AUFGABE:
Überarbeite den Abschnitt von der Zeile mit „Click the Sales Rep label“ bis zum Ende der Datensätze, indem du „Sales Rep“ durch „Account Manager“ ersetzt und alles andere unverändert lässt. Die Bilder sollen in der Antwort fehlen.

*****

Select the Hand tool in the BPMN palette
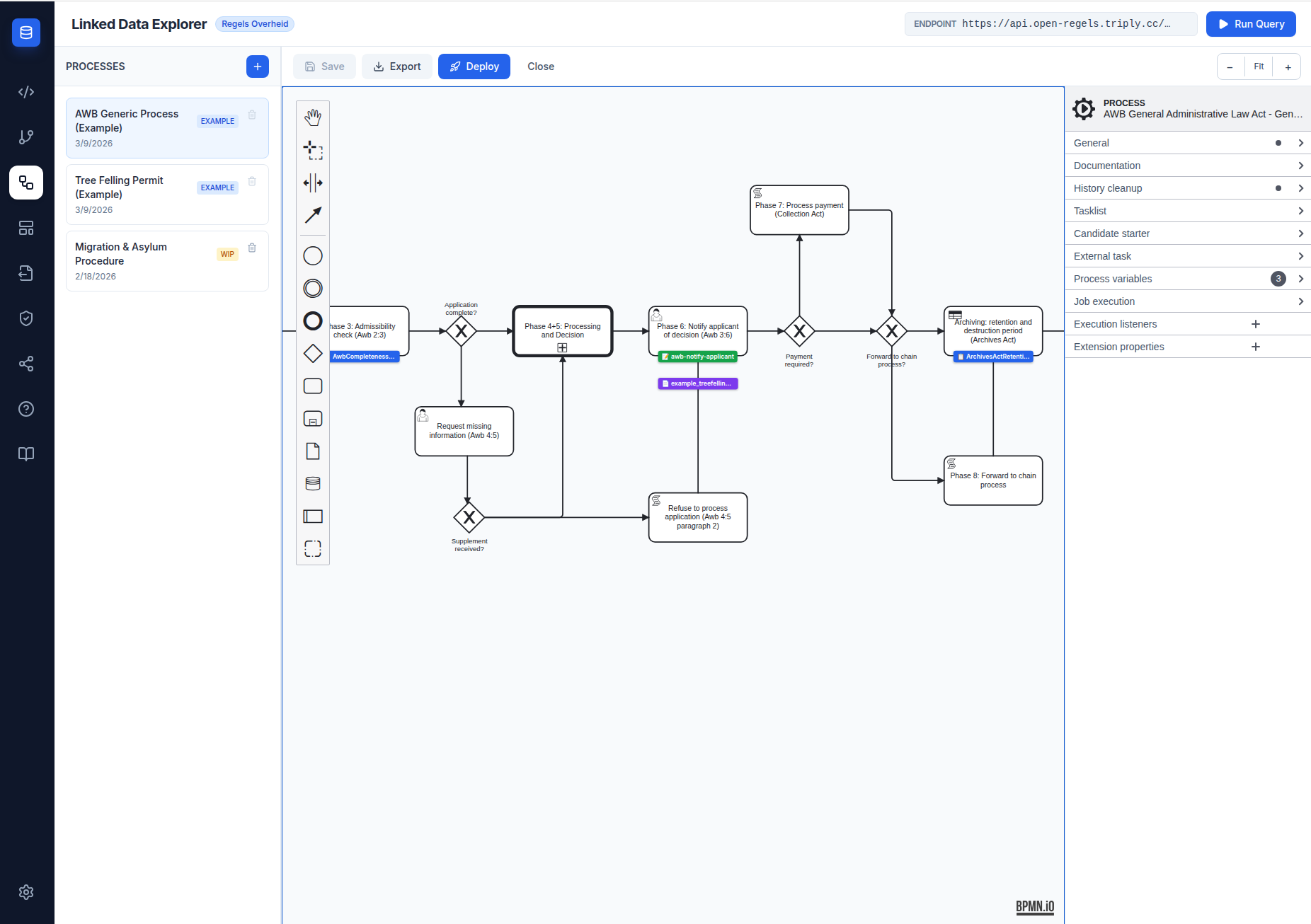This screenshot has height=924, width=1311. [x=312, y=117]

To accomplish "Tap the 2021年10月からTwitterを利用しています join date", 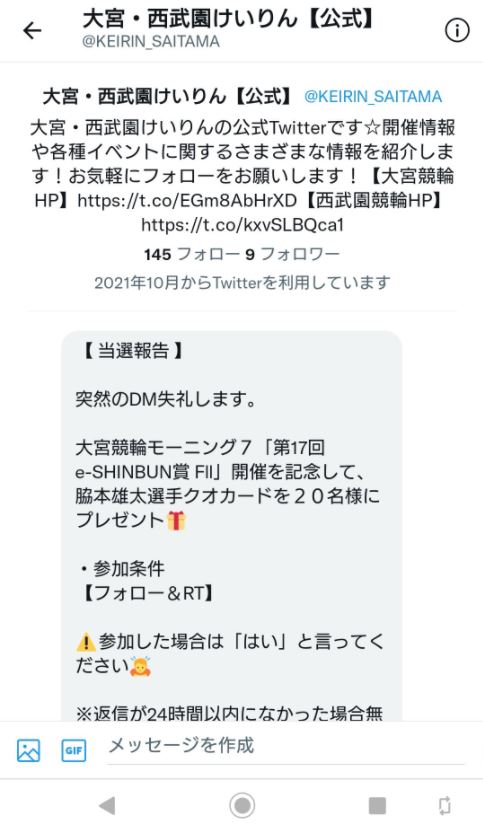I will pyautogui.click(x=242, y=282).
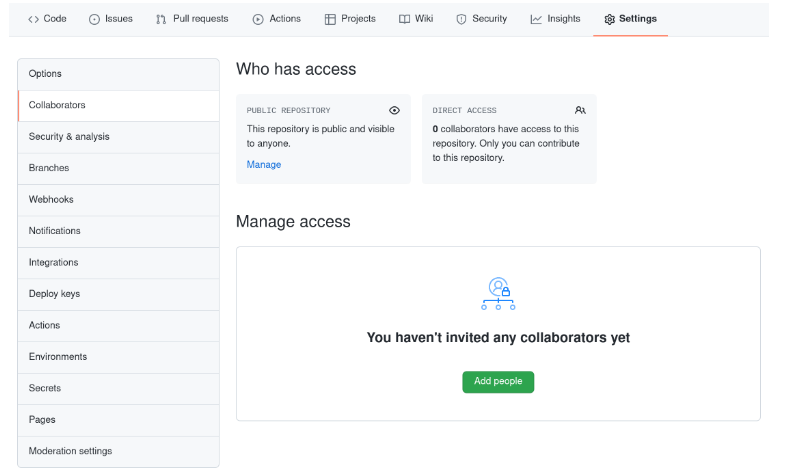Click the Wiki book icon
785x476 pixels.
pyautogui.click(x=404, y=19)
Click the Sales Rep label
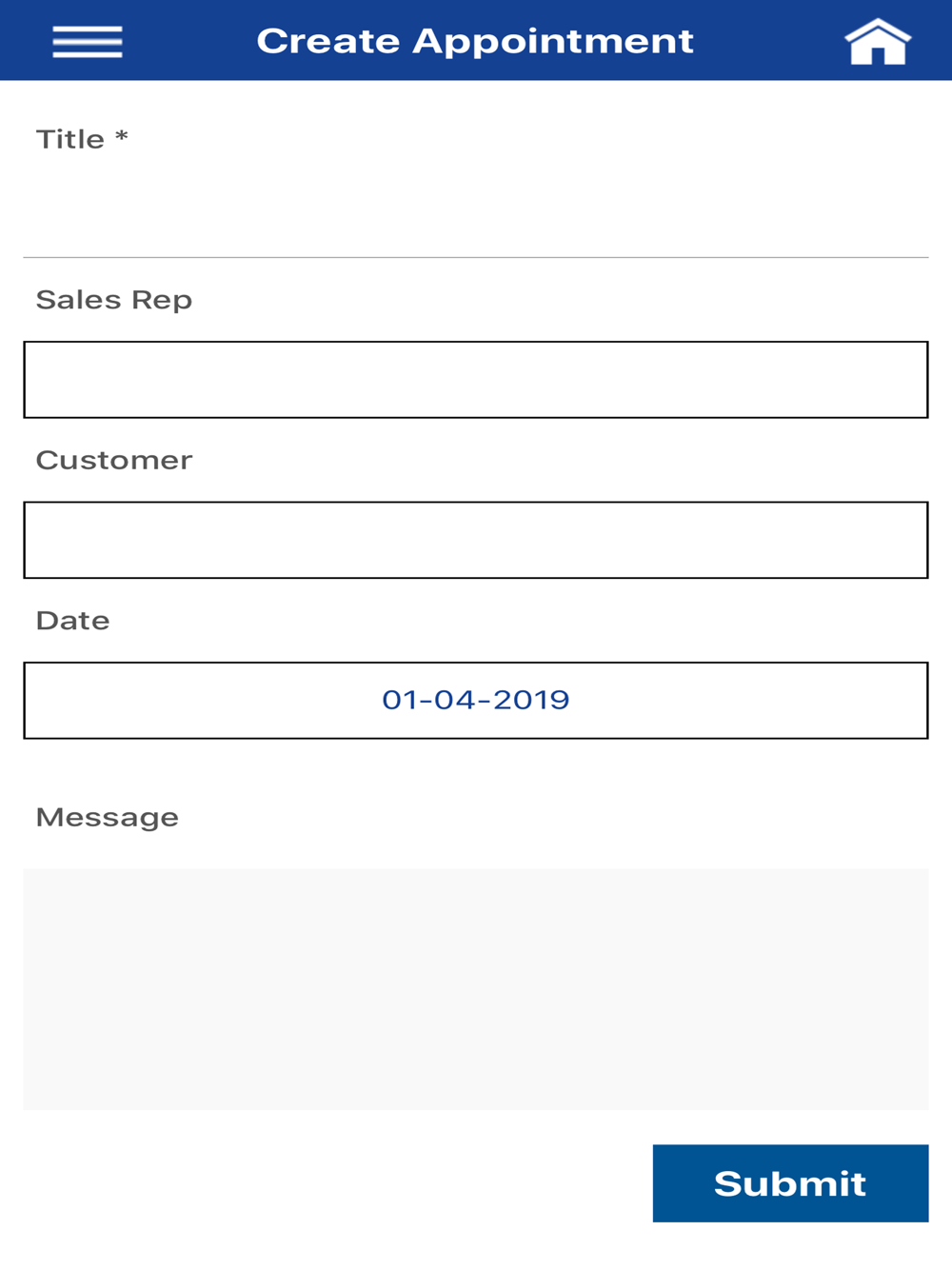Screen dimensions: 952x1270 114,300
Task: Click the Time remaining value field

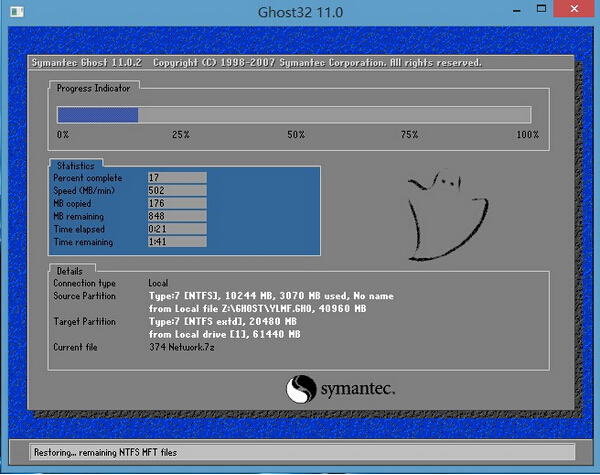Action: coord(176,242)
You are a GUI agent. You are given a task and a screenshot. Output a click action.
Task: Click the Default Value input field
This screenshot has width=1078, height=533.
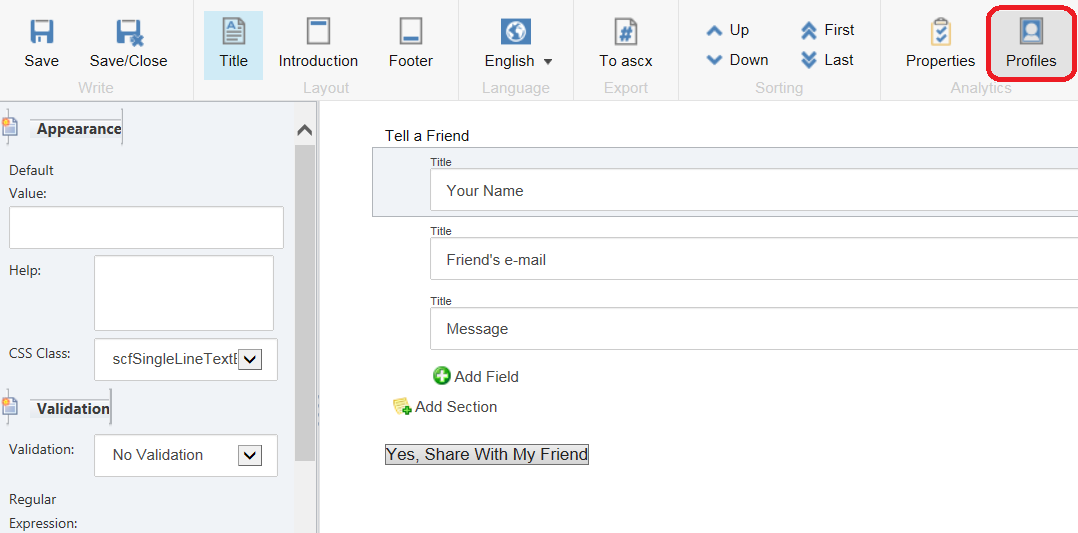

*****

RICHTIGE ANTWORT:
Click the Account Manager label
Screen dimensions: 952x1270 114,300
Task: Click the Time remaining value field

Action: coord(176,242)
You are a GUI agent. You are given a task and a screenshot. Output a click action.
Task: Click the Default Value input field
This screenshot has width=1078, height=533.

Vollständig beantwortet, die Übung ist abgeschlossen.